Tag: author contribution statement template

  • CRediT Taxonomy Generator Tools: A Vetting Guide

    A credit taxonomy generator turns a list of co-authors and ticked NISO CRediT roles into ready-to-paste manuscript text. The strongest tools quote NISO’s role definitions verbatim and start with nothing pre-selected; the weaker ones blur role boundaries, default every author into every box, or ignore the degree-of-contribution extension some publishers require — misrepresenting the exact scope a research office is expected to vouch for at submission.

    CRediT (Contributor Roles Taxonomy) is a standardised list of 14 roles, formalised as ANSI/NISO Z39.104-2022, used to describe the specific contribution each author made to a published research output. CASRAI originated the CRediT contributor role taxonomy in 2014. The standard is now stewarded by NISO as ANSI/NISO Z39.104-2022, and the canonical role definitions live on credit.niso.org, not on any third-party generator site.

    What Is a CRediT Taxonomy Generator?

    A CRediT taxonomy generator is a web form or spreadsheet template that lets contributors tick which of the 14 NISO-defined roles they held on a manuscript, then formats the selections into text a journal’s submission system will accept. It does not decide who counts as an author. It records role assignments against an already-agreed author list.

    Several such tools now rank for this query, including standalone generators, an open-source script, and embedded tools on publisher and university sites. All draw from the same 14-role taxonomy; the difference between a trustworthy tool and a misleading one is how faithfully each implements the definitions and defaults.

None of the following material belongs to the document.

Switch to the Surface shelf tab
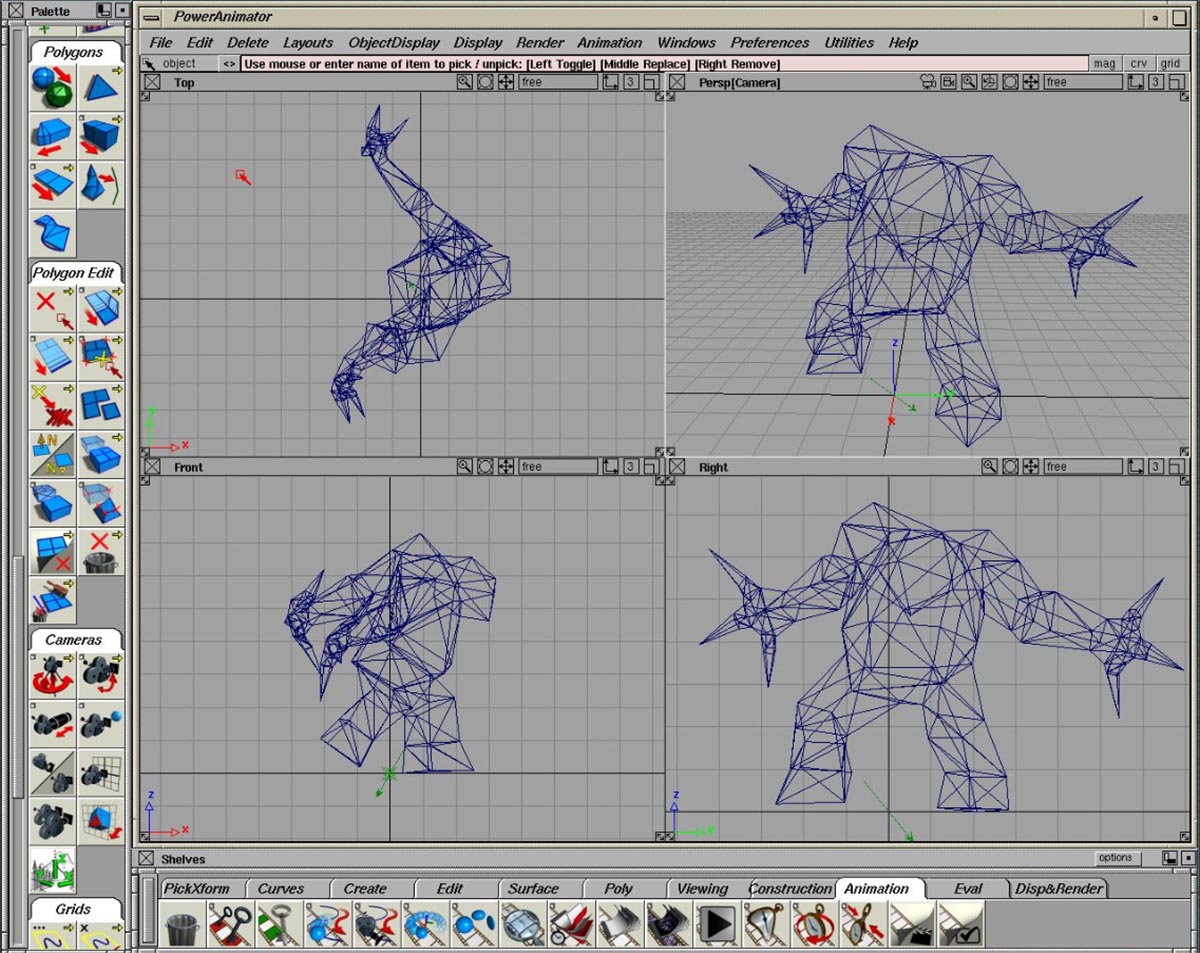 click(x=533, y=888)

    Where CRediT Generator Tools Get It Right

    The best generator tools do three things well. They reproduce NISO’s role descriptors without paraphrasing, so the output text matches what a reviewer expects to see. They format consistently for the receiving journal — per-author or per-role layout, since most publishers accept either but house style varies. And they speed up a genuinely tedious task: coordinating role assignment across five, ten, or twenty co-authors by email is slow, and a shared form reduces the back-and-forth.

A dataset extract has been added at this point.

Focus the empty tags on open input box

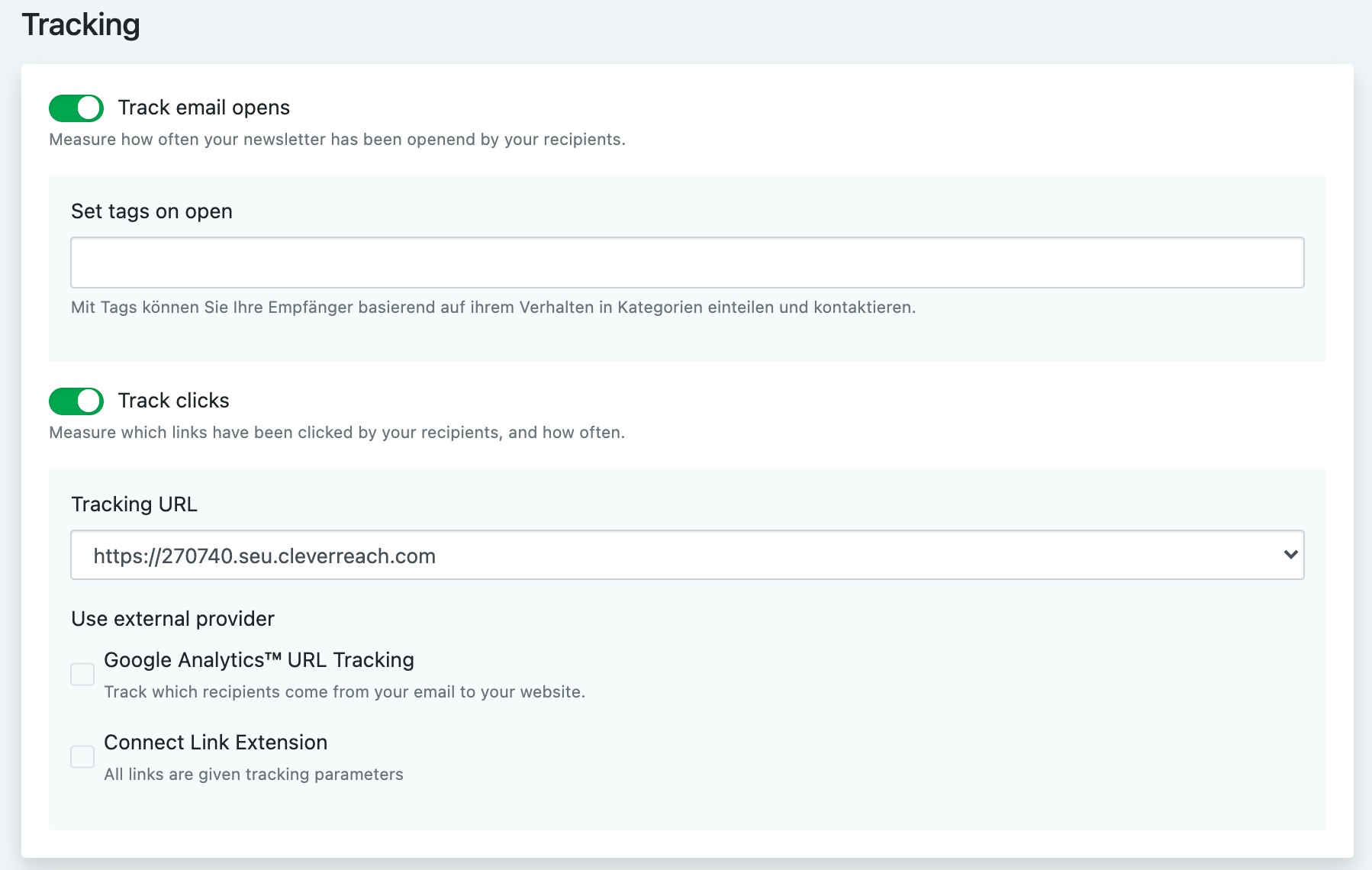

    • Verbatim NISO definitions reduce drift from the canonical wording.
    • Structured input forces the co-author conversation to happen before submission, not after a reviewer asks for it.
    • Machine-readable output can flow into ORCID records and CRediT-aware repository metadata.

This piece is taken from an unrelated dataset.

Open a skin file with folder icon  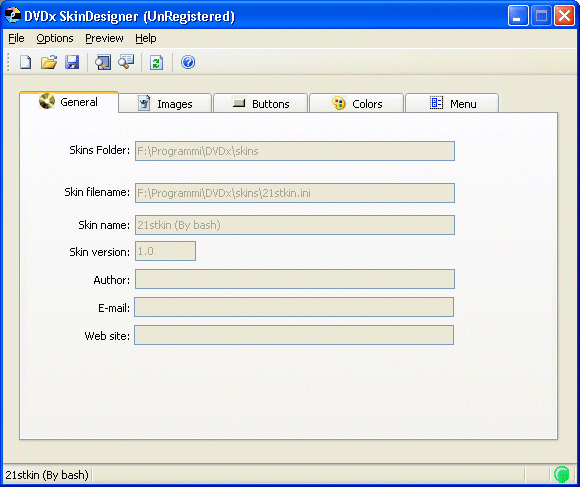tap(49, 62)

    Where Auto-Generated Wording Misrepresents Role Scope

    The taxonomy itself is precise; generator tools do not always preserve that precision in their defaults, their UI copy, or their handling of edge cases. Four patterns recur across the tools currently ranking for CRediT-generator queries.

    Confusion pattern What NISO actually defines Where generators typically go wrong
    Methodology vs Investigation Methodology is designing the approach; Investigation is executing it — collecting data or running experiments Checkbox interfaces let one author tick both by default, collapsing a design/execution distinction reviewers rely on
    Writing – original draft vs review & editing Original draft covers only the initial written version, “including substantive translation”; everything after that is review & editing Generators frequently pre-tick “original draft” for every listed writer, inflating a role NISO reserves for the one or two people who produced the first full text
    Resources vs Funding acquisition Resources means materials, reagents, instruments, or samples; Funding acquisition means securing the money for the project Free-text or auto-suggest tools conflate a grant-holder with a materials donor, crediting the wrong contribution type
    Degree of contribution (lead/equal/supporting) An optional extension some publishers (Wiley, Elsevier, Taylor & Francis) support; Nature, Cell, Science and PLOS generally do not Tools that hardcode the extension on or off regardless of target journal produce a statement the receiving publisher will reject or silently strip

    None of these are bugs in the strict sense. They are design choices — permissive defaults, generic UI copy, one-size-fits-all publisher handling — that push the output away from what NISO’s descriptor text actually says. An office that recommends a tool without checking these defaults is co-signing whatever scope drift the tool introduces.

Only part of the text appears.